## Provided data
-*-
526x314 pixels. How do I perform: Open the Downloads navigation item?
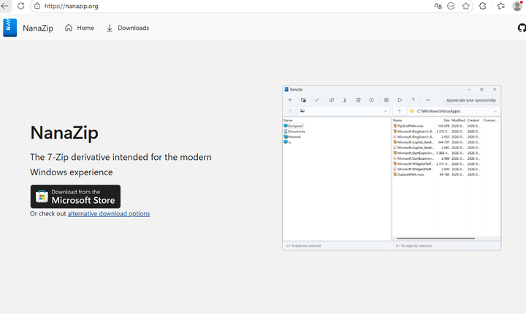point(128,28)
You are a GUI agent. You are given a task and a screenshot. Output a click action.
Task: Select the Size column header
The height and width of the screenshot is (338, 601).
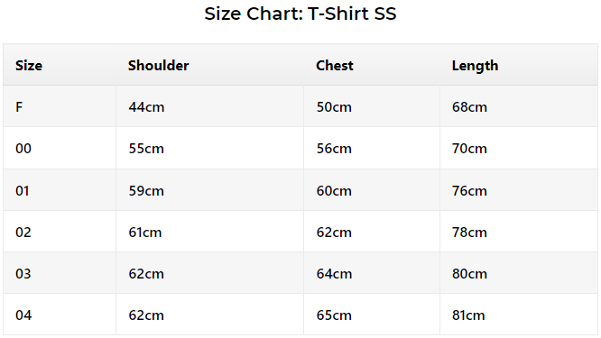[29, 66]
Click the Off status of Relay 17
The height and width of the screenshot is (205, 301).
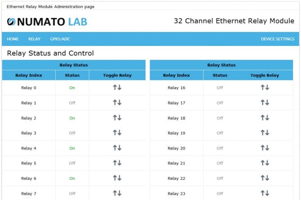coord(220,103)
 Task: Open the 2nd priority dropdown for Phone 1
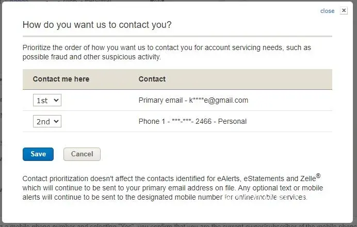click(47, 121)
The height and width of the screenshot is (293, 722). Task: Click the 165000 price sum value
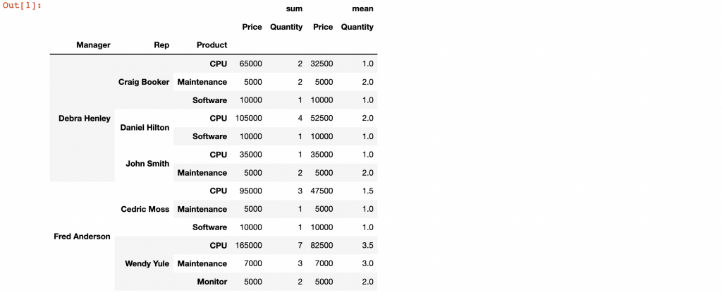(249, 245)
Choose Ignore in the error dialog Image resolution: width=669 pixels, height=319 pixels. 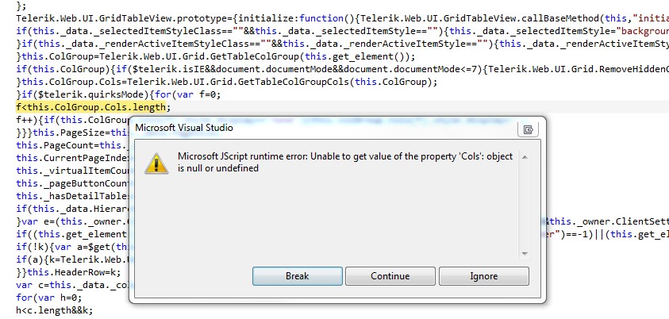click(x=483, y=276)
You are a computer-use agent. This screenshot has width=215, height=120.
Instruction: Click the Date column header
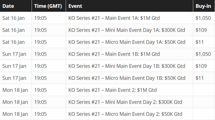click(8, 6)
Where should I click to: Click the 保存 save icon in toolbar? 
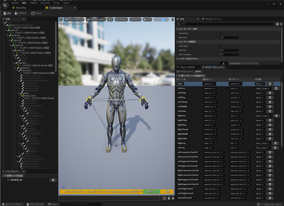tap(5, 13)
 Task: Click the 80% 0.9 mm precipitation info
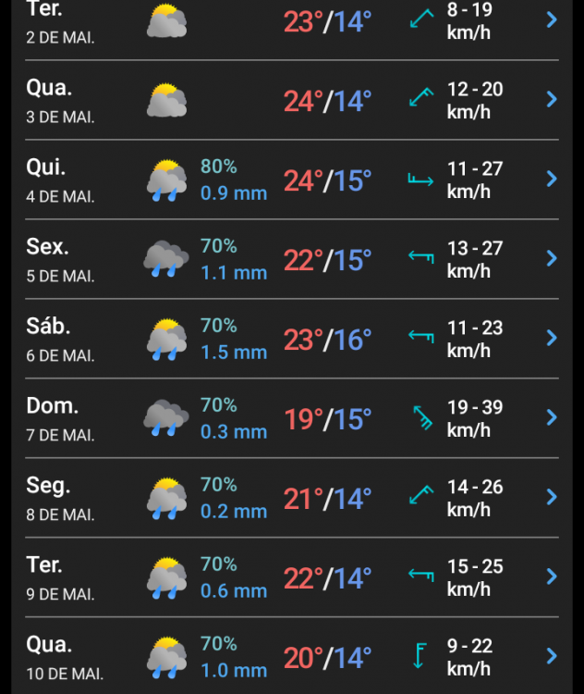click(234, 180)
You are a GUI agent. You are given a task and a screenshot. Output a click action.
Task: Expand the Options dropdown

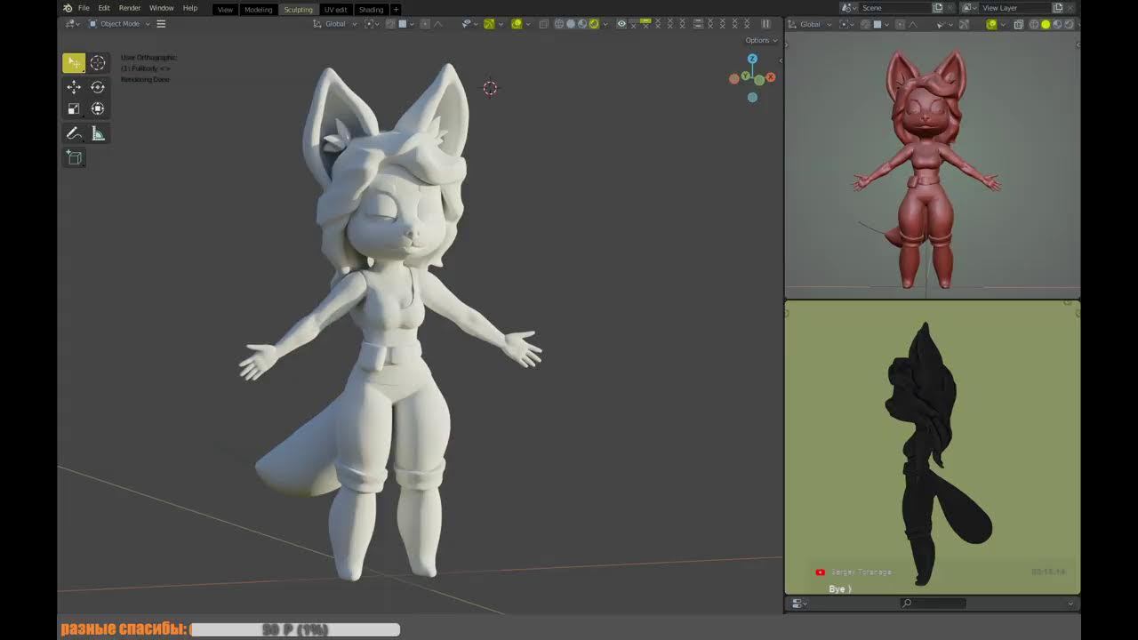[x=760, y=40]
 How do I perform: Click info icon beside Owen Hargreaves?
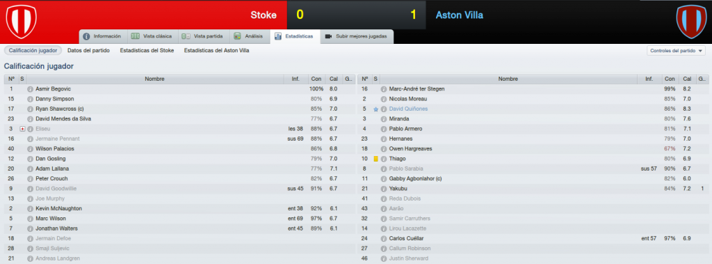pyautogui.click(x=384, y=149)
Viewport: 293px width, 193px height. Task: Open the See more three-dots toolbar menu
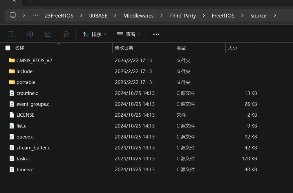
-*-
## Task objective
Beginning with the line where "Task: Click the 80%" appears, restate word for word every line down to the last one in the data, but keep the pictures out.

## Solution to this problem
 Task: Click the 80% 0.9 mm precipitation info
click(234, 180)
You are a GUI agent. You are given a task and a screenshot. Output a click action.
Task: Expand the Options dropdown

[x=760, y=40]
 How do I perform: Click info icon beside Owen Hargreaves?
pyautogui.click(x=384, y=149)
Viewport: 293px width, 193px height. Task: Open the See more three-dots toolbar menu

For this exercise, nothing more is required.